Excluding every picture, print exactly the lines from the one containing "The width and" through the end of the material below, both ends included.

══════════════════════════════

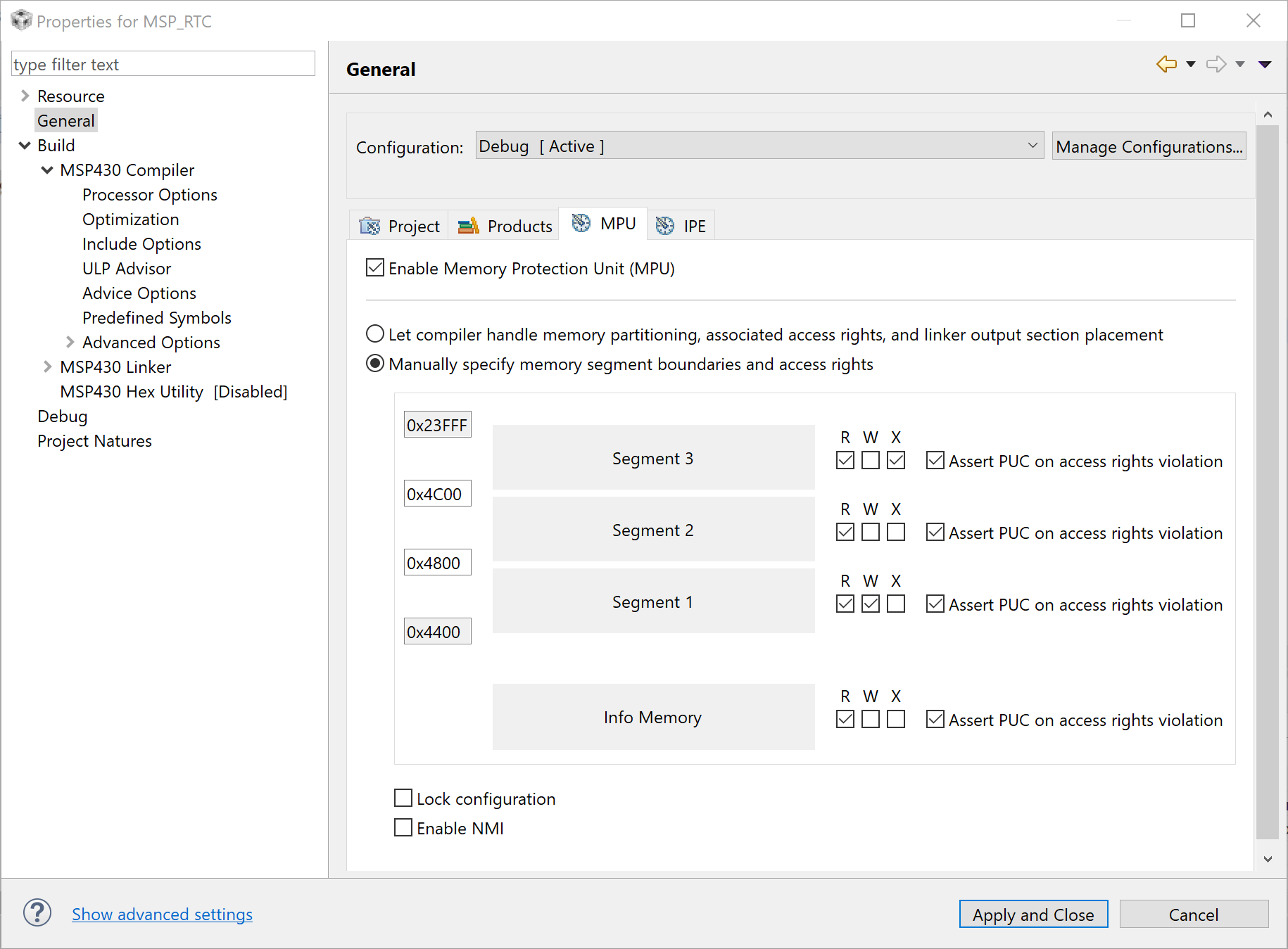This screenshot has height=949, width=1288.
Task: Click the help question mark icon
Action: [37, 913]
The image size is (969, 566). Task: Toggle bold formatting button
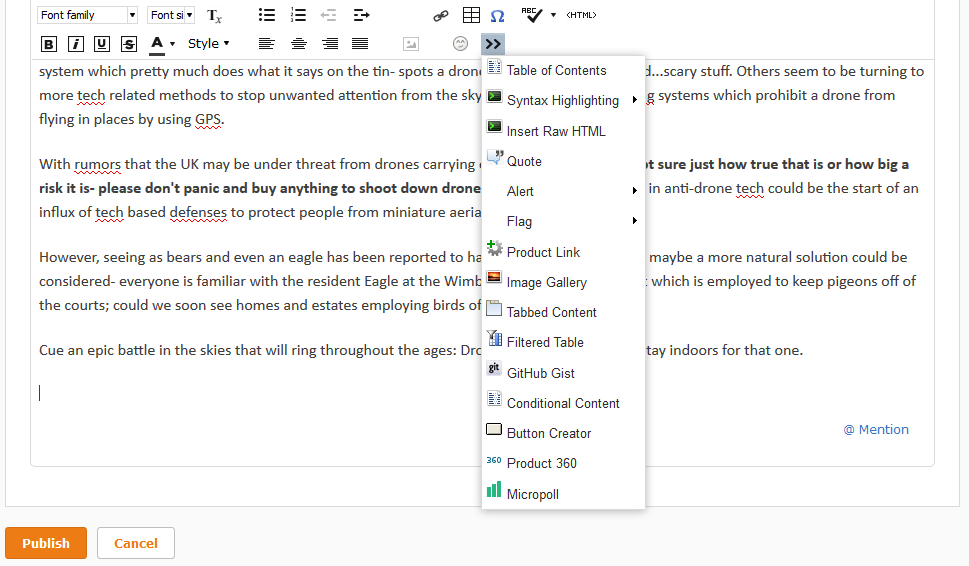pyautogui.click(x=49, y=44)

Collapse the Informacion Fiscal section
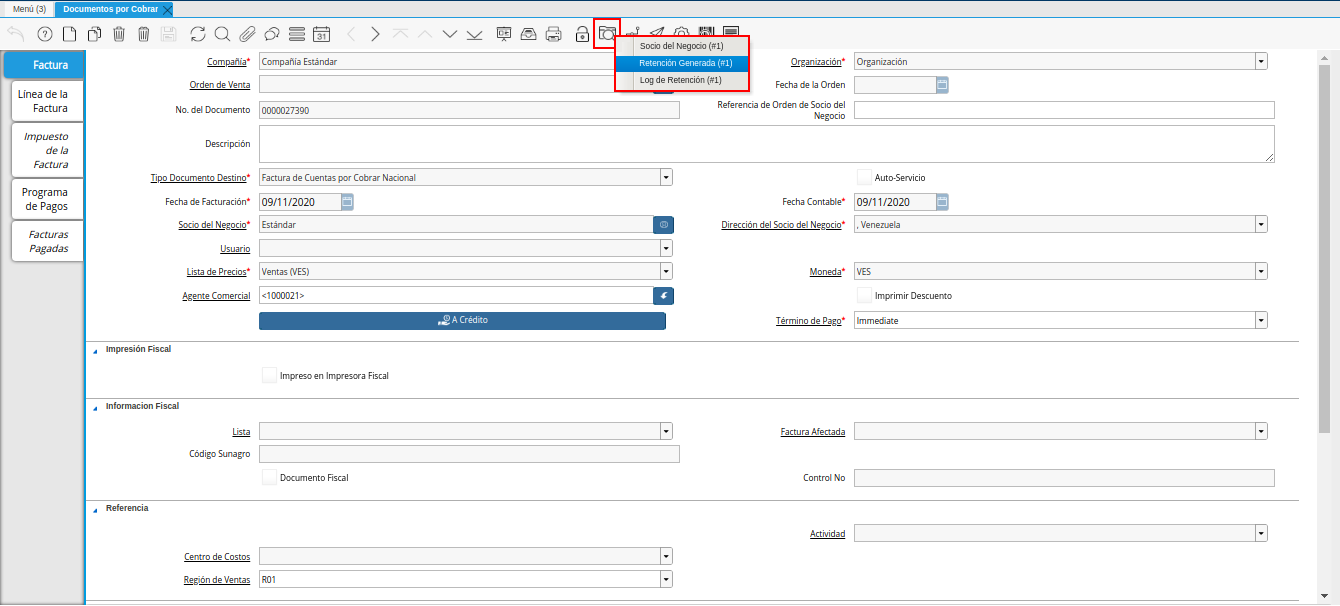point(96,407)
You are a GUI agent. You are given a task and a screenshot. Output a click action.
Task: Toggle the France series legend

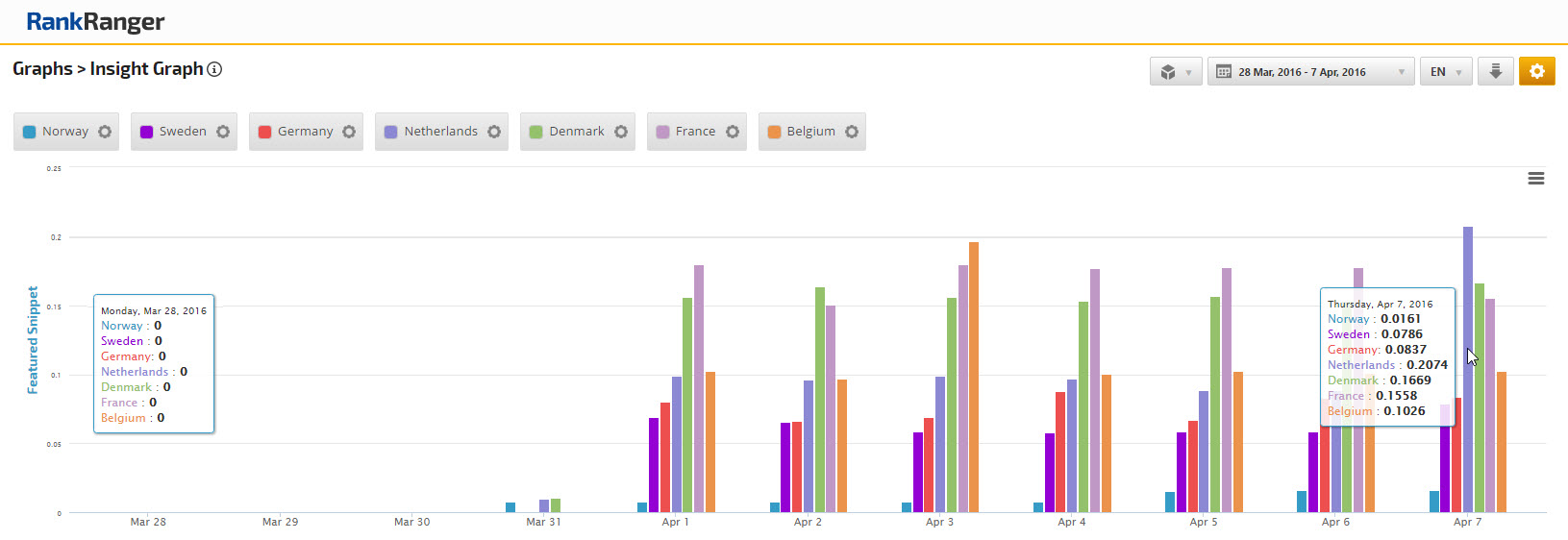click(694, 132)
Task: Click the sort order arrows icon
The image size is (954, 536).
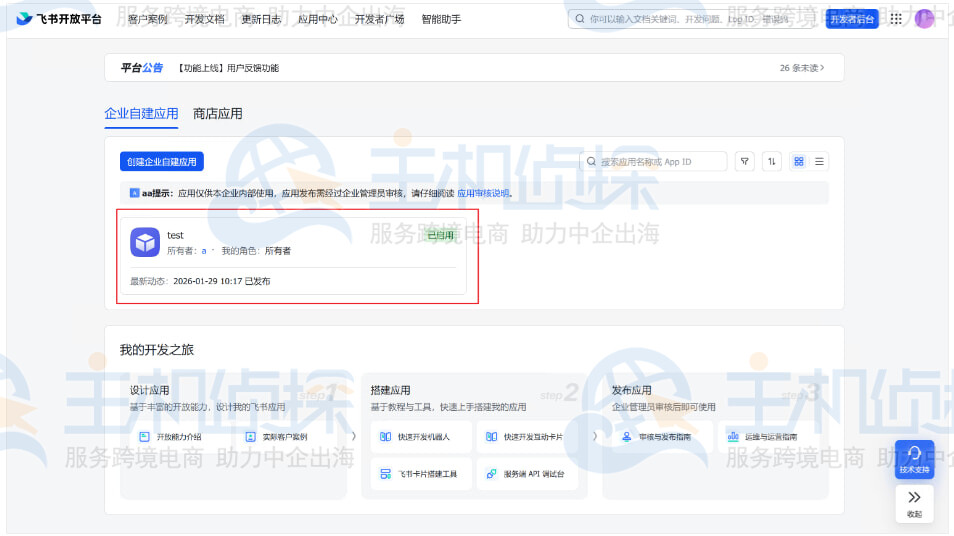Action: point(771,162)
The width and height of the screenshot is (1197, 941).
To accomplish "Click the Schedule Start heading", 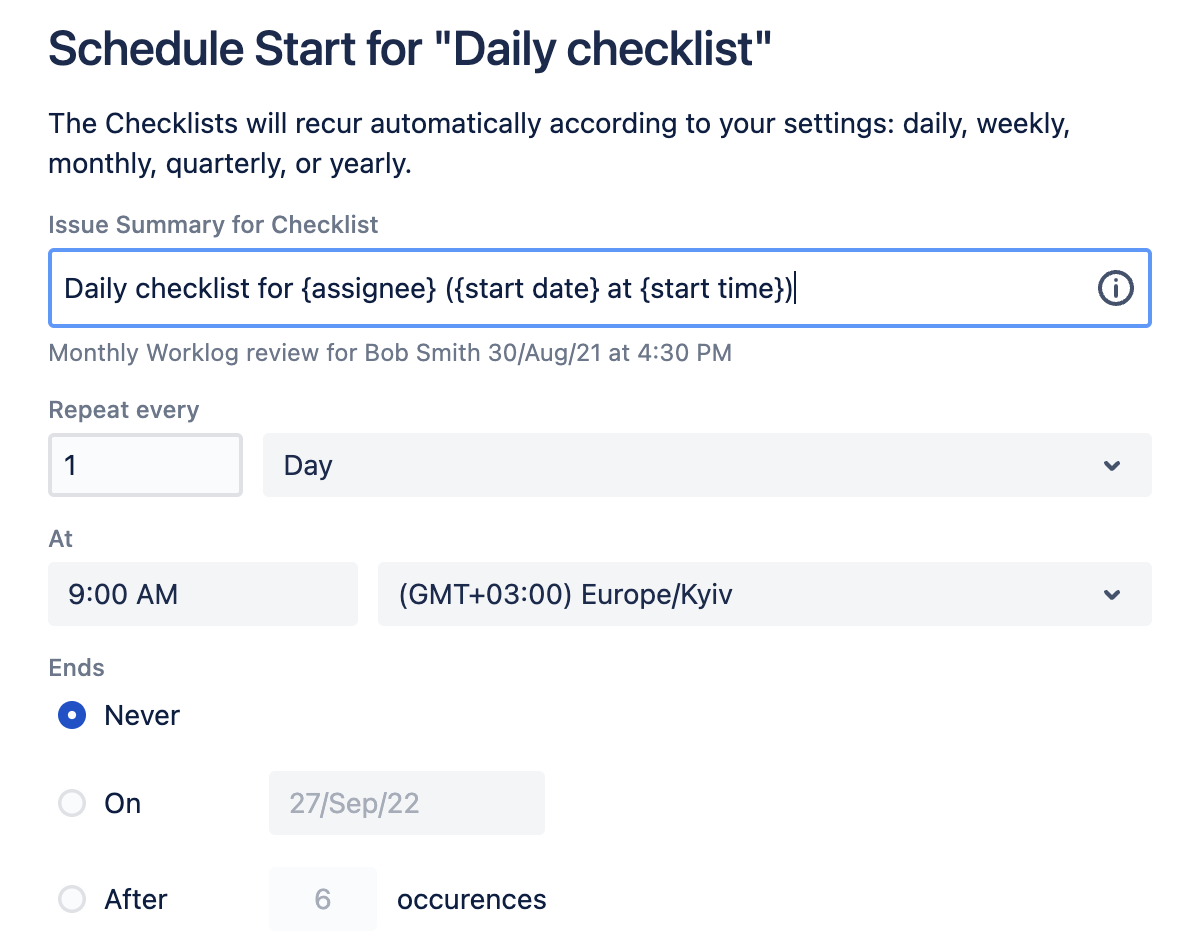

══════════════════════════════

Exercise result =>
The width and height of the screenshot is (1197, 941).
To accomplish "Click the Schedule Start heading", 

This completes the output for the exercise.